The problem with this is that society is a system made up of mostly arbitrarily generated mental-constructs (eg, invented for the sake of convenience). The choices that people think that they’re making in such an artificial reality aren’t genuinely free choices at all. They are manufactured choices. And if people are the sum of these manufactured choices, then the people themselves are manufactured. They are as much choices as when the Spartan elders offered the Spartiates two pre-decided options to “choose” from. But, being better than something else worse, doesn’t make it good — it’s just less bad. And if something isn’t good, it’s not a choice in the proper sense of the word.
Saturday, July 1. 2017
So basically, the Declaration only provides me with the protection of a certain kind of self-knowledge — that basically I have the good-faith of others (well, at least those who signed the Declaration, anyways) to act in accordance with the truth in my heart. In other words, no self-respecting American may disapprove of me or pass moral judgment on my free-will (ie, the truth in my heart), my choice to live, or my choices in pursuing happiness. Since it is not the life, liberty, or pursuit of happiness themselves that are being protected — but rather, the individual’s right to such things…
Tuesday, June 27. 2017 🔥
I think the conclusion is more like this: if I treat nonhuman animals and nature with respect and gentleness, it is because I am (at times) an emotional and sensitive being who empathizes deeply with the world and the beings that I encounter, and I am reminded of my own pleasures and pains by encountering others and the world. It is for the sake of my own self then, that I treat nonhuman animals and nature with respect and gentleness, even though I have no certain proof of their inner-world.

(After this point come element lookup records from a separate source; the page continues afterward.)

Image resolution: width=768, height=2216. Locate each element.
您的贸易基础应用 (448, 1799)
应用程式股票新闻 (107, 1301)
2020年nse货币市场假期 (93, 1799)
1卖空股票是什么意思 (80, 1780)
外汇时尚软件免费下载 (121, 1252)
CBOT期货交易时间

But let this writing be proof of my own inner-world for the doubters to witness for themselves.
Monday, June 26, 2017.
The point that defeats Thomson is that while it’s correct that justification is not prior to morality, and that it also does not determine moral status, we can only expect justified-actions from one another, and so justified-actions are the fabric that holds civil society together — and a civil society is a moral necessity for [most] human well-being because it is a biological fact about us that we are social beings. But, this necessity doesn’t rule out other factors that may necessitate breaking up this or that particular civil society — and it is these exceptional and rare factors that tends to cause the disagreements; ethical theories are fine in times of peace, but morality is needed in order to establish a just society.
Friday, June 23. 2017 🏆
Perhaps this is what Eros is after: not only to have the object of one’s desire, but to be consciously aware of it in real-time. And this conscious awareness in real-time, is what it is to possess something forever since once the moment is captured into a memory, the moment has the potential to last as long as the mind lasts. This awareness must be what causes the emotion or sentiment which people commonly call “gratitude.” But more importantly, I think that it might also be what genuine “happiness” actually is — to possess “the good,” and to be consciously aware of it while still in possession of it.
Thursday, June 22, 2017.
Mature persons are necessarily “self-conscious” beings; not merely rational or social. And if the mature person doesn’t have a clear definition of what well-being itself is, then she cannot fully appreciate what she has or does not have, for she will not even know what belongs to her. Furthermore, his language would seem to reduce the mature individual to the status of a dependent child or beneficiary — little more than a slave, really. It makes no difference whether the slave is well-cared for or not.